INSTRUCTIONS FOR THE TASK: In the entries below, go to the line containing "Confirm playlist name with green checkmark" and repeat it along with every later line, exactly.

[Data extracted from a collection]
★ ★ ★ ★ ★ ★ ★
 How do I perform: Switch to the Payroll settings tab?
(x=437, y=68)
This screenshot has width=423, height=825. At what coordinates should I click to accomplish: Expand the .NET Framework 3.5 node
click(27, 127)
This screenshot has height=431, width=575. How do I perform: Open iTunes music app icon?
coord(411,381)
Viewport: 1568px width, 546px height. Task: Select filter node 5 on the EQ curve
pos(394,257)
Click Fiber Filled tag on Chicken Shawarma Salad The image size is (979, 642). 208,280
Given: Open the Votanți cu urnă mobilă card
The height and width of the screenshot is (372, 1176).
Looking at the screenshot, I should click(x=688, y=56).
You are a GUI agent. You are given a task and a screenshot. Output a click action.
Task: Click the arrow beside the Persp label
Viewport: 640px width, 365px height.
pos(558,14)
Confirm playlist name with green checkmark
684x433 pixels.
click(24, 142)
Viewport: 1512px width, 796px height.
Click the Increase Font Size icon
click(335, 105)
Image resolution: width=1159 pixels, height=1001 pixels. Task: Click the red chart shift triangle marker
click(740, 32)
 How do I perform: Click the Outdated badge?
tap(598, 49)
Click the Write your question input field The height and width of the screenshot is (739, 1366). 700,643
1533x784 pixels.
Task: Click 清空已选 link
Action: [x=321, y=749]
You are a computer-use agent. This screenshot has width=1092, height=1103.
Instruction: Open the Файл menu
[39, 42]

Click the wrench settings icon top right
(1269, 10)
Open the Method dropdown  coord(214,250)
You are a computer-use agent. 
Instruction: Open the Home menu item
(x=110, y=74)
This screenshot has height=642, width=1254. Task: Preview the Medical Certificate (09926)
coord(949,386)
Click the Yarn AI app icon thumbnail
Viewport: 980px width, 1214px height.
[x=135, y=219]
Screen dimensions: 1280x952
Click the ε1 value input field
★ ★ ★ ★ ★ ★ ★
SOLUTION TO THIS EXERCISE:
Confirm playlist name with green checkmark
684x433 pixels.
click(24, 142)
Viewport: 1512px width, 796px height.
Click the Increase Font Size icon
click(335, 105)
Image resolution: width=1159 pixels, height=1001 pixels. Task: Click the red chart shift triangle marker
click(740, 32)
 How do I perform: Click the Outdated badge?
tap(598, 49)
Click the Write your question input field The height and width of the screenshot is (739, 1366). 700,643
1533x784 pixels.
Task: Click 清空已选 link
Action: [x=321, y=749]
You are a computer-use agent. This screenshot has width=1092, height=1103.
Instruction: Open the Файл menu
[39, 42]

Click the wrench settings icon top right
(1269, 10)
Open the Method dropdown  coord(214,250)
You are a computer-use agent. 
Instruction: Open the Home menu item
(x=110, y=74)
This screenshot has height=642, width=1254. Task: Preview the Medical Certificate (09926)
coord(949,386)
Click the Yarn AI app icon thumbnail
Viewport: 980px width, 1214px height.
[x=135, y=219]
Screen dimensions: 1280x952
Click the ε1 value input field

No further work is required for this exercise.